### What needs to be done
Pull every line that includes the word "label" from the data.

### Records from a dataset
-----
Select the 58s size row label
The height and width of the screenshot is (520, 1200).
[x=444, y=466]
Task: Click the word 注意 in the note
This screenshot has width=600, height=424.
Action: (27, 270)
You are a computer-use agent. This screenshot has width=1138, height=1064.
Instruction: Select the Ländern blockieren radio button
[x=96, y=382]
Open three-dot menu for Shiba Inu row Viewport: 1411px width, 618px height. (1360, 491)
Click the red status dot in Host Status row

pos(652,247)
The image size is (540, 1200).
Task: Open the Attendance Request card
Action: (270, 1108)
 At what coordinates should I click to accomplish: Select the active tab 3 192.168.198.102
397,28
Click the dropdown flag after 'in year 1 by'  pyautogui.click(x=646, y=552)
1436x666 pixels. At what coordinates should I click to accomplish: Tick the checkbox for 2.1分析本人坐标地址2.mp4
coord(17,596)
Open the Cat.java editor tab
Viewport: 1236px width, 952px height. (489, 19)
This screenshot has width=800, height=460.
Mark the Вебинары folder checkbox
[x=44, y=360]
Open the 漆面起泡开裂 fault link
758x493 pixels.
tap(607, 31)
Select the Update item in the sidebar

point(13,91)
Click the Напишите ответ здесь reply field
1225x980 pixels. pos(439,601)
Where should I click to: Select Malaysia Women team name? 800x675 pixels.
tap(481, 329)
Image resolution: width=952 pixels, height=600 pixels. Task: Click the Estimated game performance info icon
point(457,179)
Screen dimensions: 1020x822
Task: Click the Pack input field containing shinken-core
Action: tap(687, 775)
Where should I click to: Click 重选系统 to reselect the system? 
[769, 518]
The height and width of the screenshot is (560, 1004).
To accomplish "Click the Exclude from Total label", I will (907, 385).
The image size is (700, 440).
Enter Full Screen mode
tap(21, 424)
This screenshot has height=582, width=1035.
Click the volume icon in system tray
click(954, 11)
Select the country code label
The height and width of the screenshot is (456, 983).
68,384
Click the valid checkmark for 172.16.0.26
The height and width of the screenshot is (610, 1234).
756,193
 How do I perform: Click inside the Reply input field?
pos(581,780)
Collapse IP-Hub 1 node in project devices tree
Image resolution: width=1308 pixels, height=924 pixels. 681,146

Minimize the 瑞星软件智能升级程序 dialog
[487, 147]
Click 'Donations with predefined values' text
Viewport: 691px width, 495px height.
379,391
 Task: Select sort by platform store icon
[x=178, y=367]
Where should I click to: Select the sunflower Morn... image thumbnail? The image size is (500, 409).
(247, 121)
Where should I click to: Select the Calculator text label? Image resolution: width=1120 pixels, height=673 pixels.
-----
### Task result
Select the 58s size row label
To accomplish "Click the Exclude from Total label", I will (907, 385).
Select the country code label
Where should I click to: Select the Calculator text label? Image resolution: width=1120 pixels, height=673 pixels.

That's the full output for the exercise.